David Brock: Right, and it’s a kind of inverted populism where, by playing to primarily cultural prejudices, he was able to take the Republican-conservative right-wing economic agenda -- which I don't think there was a lot of popular support for, and there still may notbe -- but by emphasizing those cultural issues, he was able to bring a lot of people along who I think otherwise would be voting more their economic interests; i.e., voting with progressives and liberals. Through all of the bashing he does of feminism and gays and that kind of thing, he’s able to get them to side against their own economic interests by highlighting the cultural divisions.
BuzzFlash: It’s not coincidence that Cheney appears fairly regularly on his show. And that after Limbaugh was first charged with illegal use of prescription drugs, Bush was asked about him, and he said, “He is a great American.” He seems a vital link because without himthe right wing could lose some of the blue-collar voters, because he emotionally targets them on the so-called gays, gods and guns issue – wedge issues.
David Brock: I think the phenomena of Limbaugh is understood in the conservative movement, but not well understood outside of it. Someone asked me this today – when did the right wing start to really get mainstream media attraction for its talking points, and its propaganda, and its lies and disinformation? I wrote about this in Blinded by the Right, but the period that I was in the conservative movement, from 1986 to, say, 1997, there was a critical shift, and I think Limbaugh is really the key to it.
Part of that had to do with sales. For example, once Limbaugh went into national syndication in 1988, and then he started to get huge audiences into the early 90s, he could take information from places like the Washington Times or from National Review, or he could take a book, as he did with my book, The Real Anita Hill, and he could sell that book. Then it would make the best seller list, and there would be a perception in the regular media that, well, if a book is selling, then there must be something to it, or it must have some kind of credibility.
Then you could go on the Today Show with your misinformation, as I did. And then you’d reach another 6 million people who are not the Limbaugh audience. He’s really a critical piece of this entire thing. In 1986, I was at the sister publication of the Washington Times,Insight magazine. Back then, the Washington Times was seen as a fringe and unreliable, and it had a circulation of about roughly 100,000. The critical shift that I try to describe in The Republican Noise Machine is that 18 years later, because of Limbaugh, and then because of all the Limbaugh imitators on radio, because of cable and particularly Fox, and because of the Internet – all those things happening subsequent to ’86 – a wrong or false article in the Washington Times that was done in ’86 only reached the circulation of the Washington Times.

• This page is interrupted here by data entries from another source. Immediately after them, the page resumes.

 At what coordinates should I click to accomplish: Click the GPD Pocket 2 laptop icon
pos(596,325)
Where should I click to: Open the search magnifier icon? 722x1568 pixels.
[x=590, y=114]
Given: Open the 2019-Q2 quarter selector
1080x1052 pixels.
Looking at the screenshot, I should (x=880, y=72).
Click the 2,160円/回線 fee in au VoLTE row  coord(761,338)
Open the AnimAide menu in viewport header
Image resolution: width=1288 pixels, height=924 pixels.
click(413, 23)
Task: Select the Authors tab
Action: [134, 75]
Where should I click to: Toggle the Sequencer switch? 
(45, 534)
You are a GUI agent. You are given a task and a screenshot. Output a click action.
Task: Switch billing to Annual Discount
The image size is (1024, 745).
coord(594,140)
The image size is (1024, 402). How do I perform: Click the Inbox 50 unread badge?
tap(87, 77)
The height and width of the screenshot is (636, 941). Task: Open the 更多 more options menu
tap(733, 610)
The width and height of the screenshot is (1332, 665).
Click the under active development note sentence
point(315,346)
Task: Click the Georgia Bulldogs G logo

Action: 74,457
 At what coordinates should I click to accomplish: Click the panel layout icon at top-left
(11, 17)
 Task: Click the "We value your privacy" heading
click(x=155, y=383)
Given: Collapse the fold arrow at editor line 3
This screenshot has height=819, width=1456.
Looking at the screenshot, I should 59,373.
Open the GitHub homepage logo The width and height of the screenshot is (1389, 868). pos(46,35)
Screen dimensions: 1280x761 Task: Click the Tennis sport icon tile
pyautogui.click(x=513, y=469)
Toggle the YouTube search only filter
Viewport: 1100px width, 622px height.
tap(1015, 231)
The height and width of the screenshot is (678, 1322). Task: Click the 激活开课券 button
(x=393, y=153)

Today, that author of that wrong or false piece – Limbaugh can read it to 15 million. The author could go on Bill O’Reilly’s show and reach whatever it is – 2-3 million? And Drudge could post the Washington Times story and have another several million. This is a structural change in the media environment. And I think that that is the critical reason why progressives – although they still win elections – seem to steadily be losing the hearts and minds.